▸ Dataset extract
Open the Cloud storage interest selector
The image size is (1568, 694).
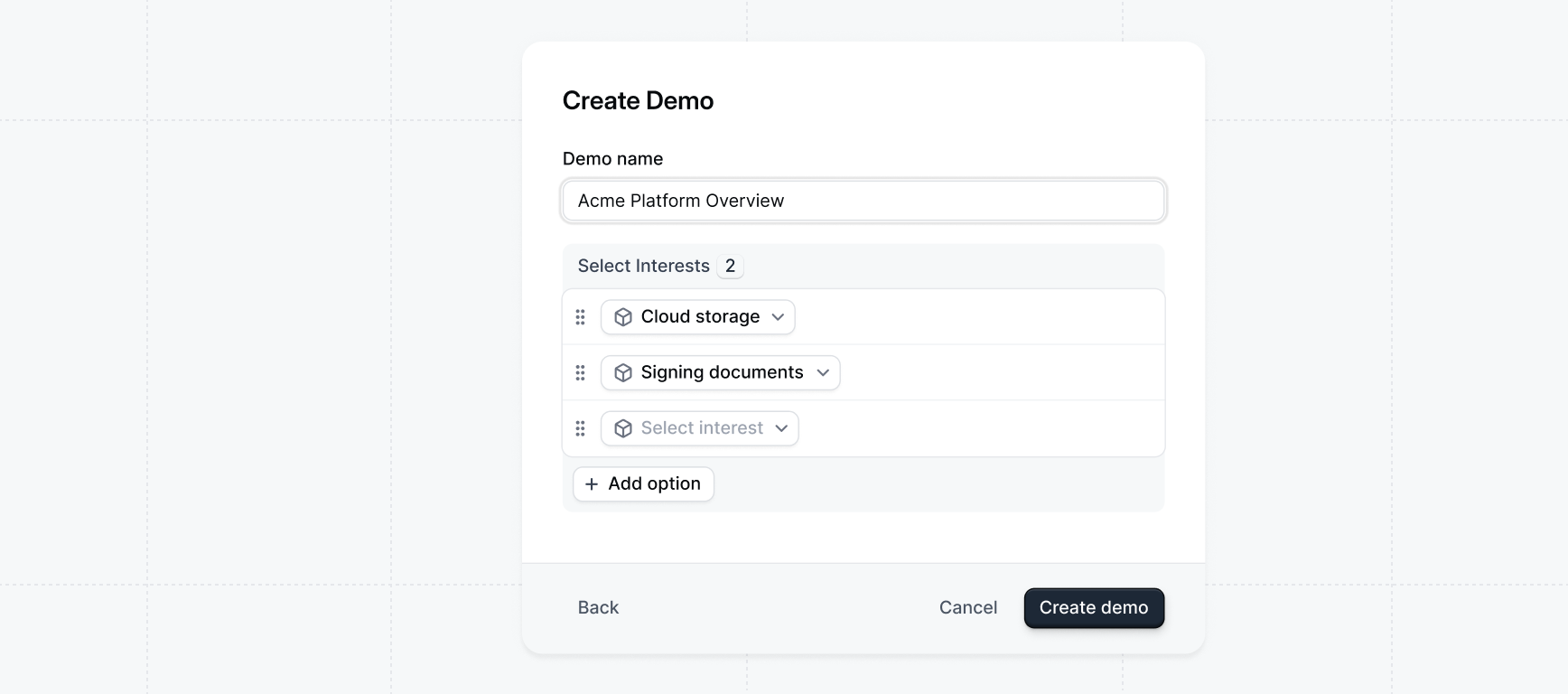click(698, 317)
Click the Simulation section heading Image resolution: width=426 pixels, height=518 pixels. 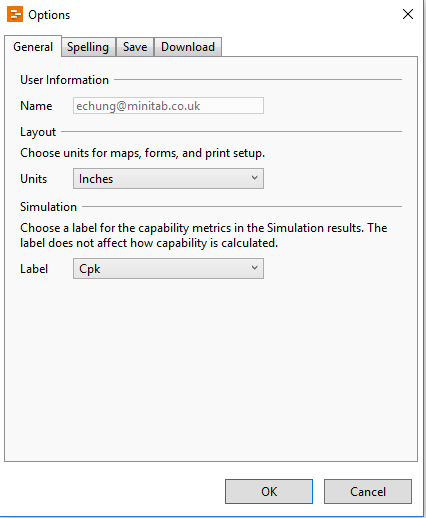(x=48, y=207)
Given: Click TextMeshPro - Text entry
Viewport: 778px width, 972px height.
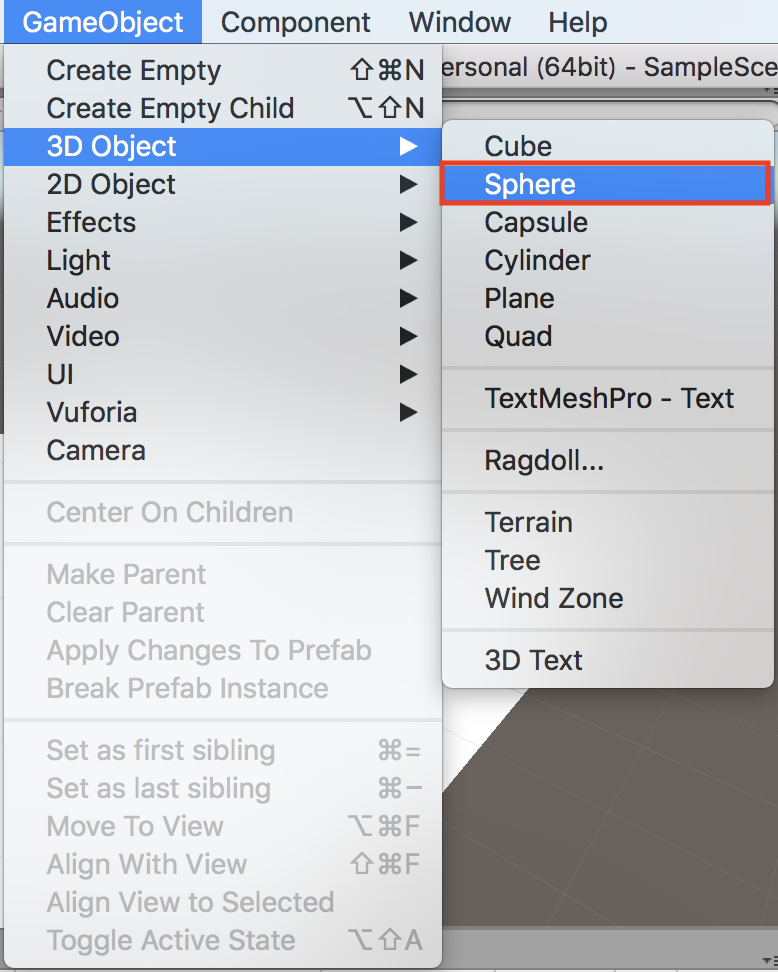Looking at the screenshot, I should point(609,398).
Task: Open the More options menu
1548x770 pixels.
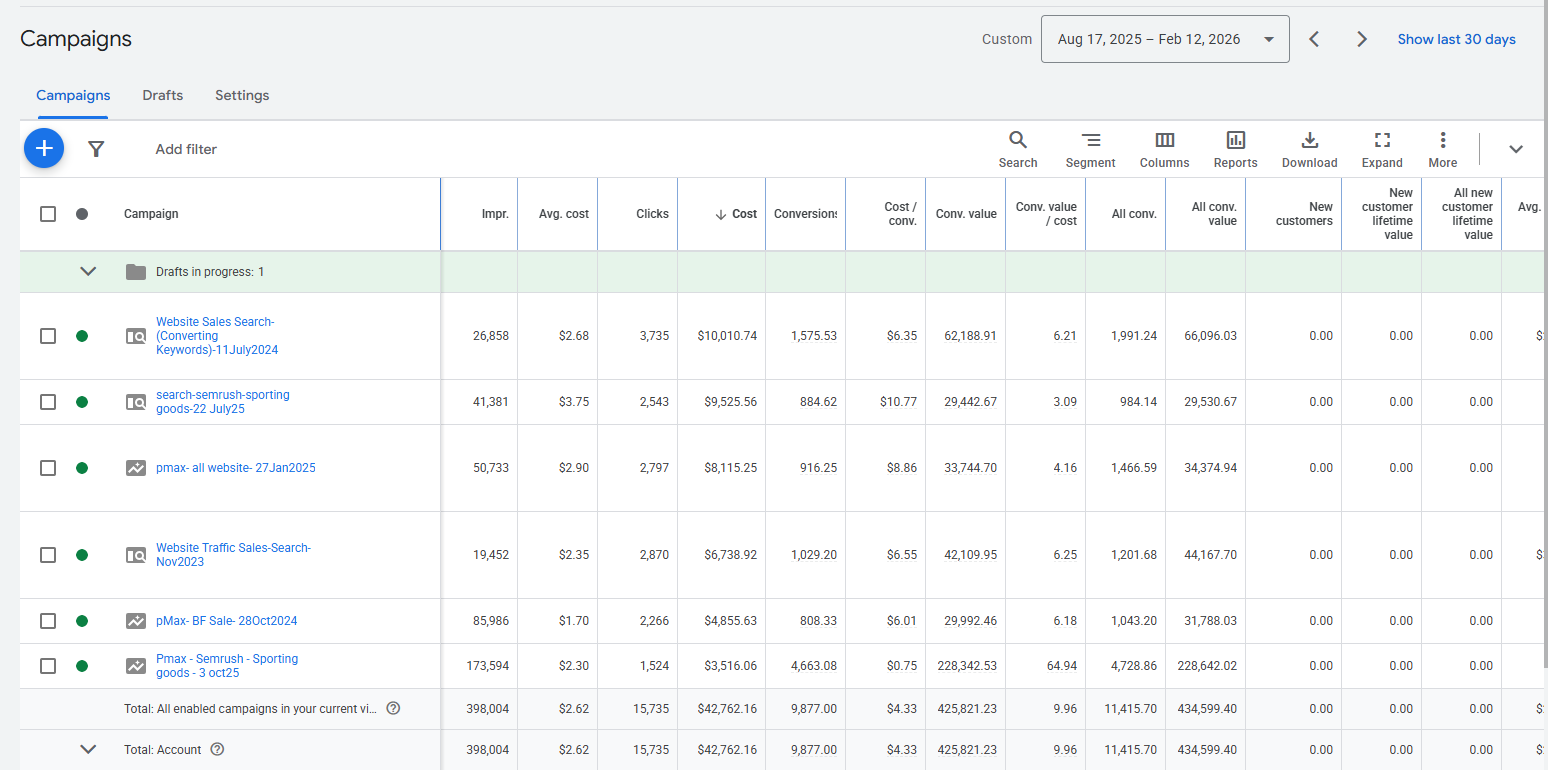Action: 1442,149
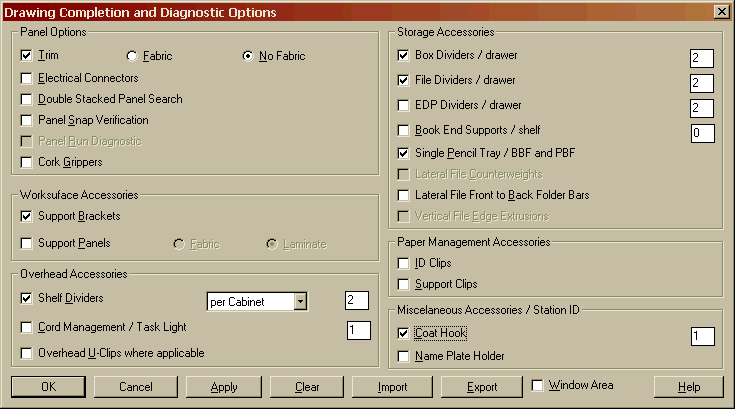Select the Fabric radio button in Panel Options

click(x=132, y=56)
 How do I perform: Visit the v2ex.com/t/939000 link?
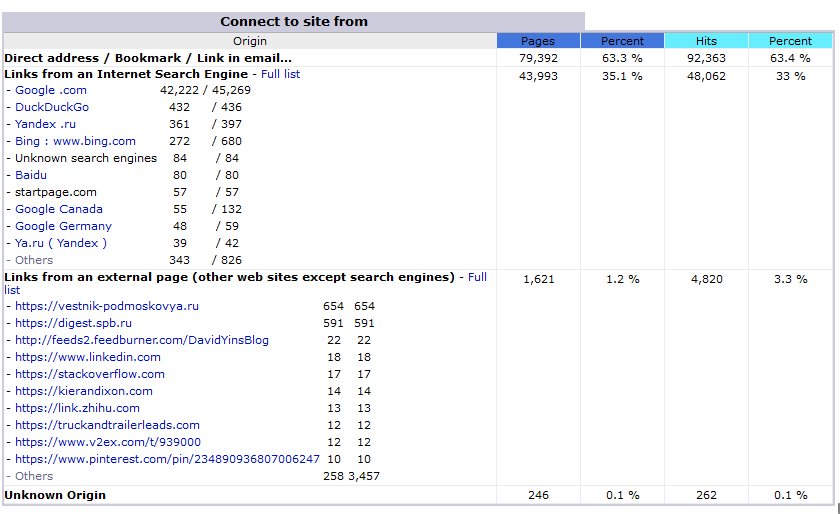coord(108,442)
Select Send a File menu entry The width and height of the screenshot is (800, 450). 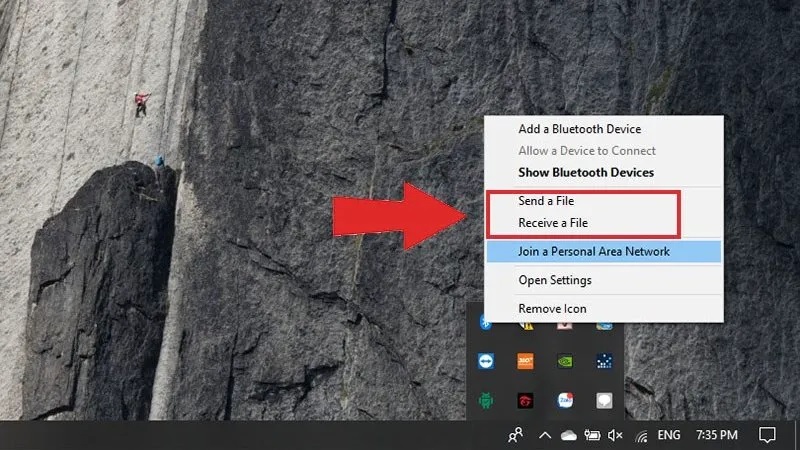tap(546, 201)
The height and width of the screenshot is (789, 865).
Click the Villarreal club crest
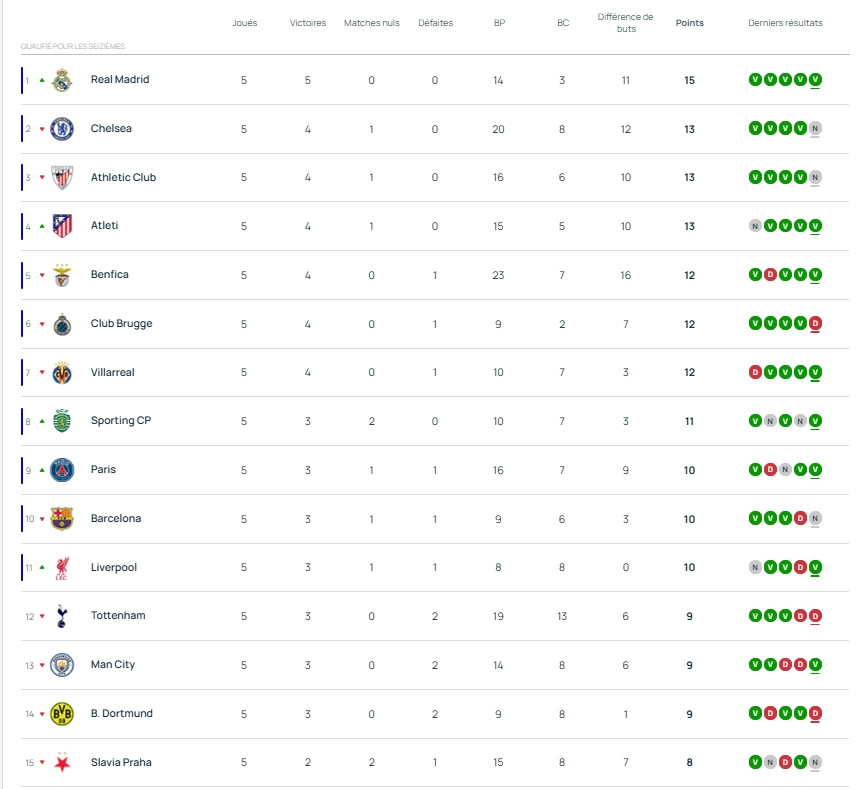62,372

▸ Action item
Which lines of the material contain the string "Open"? List each of them.

▸ Output below
Open the Cloud storage interest selector
Task: Open the More options menu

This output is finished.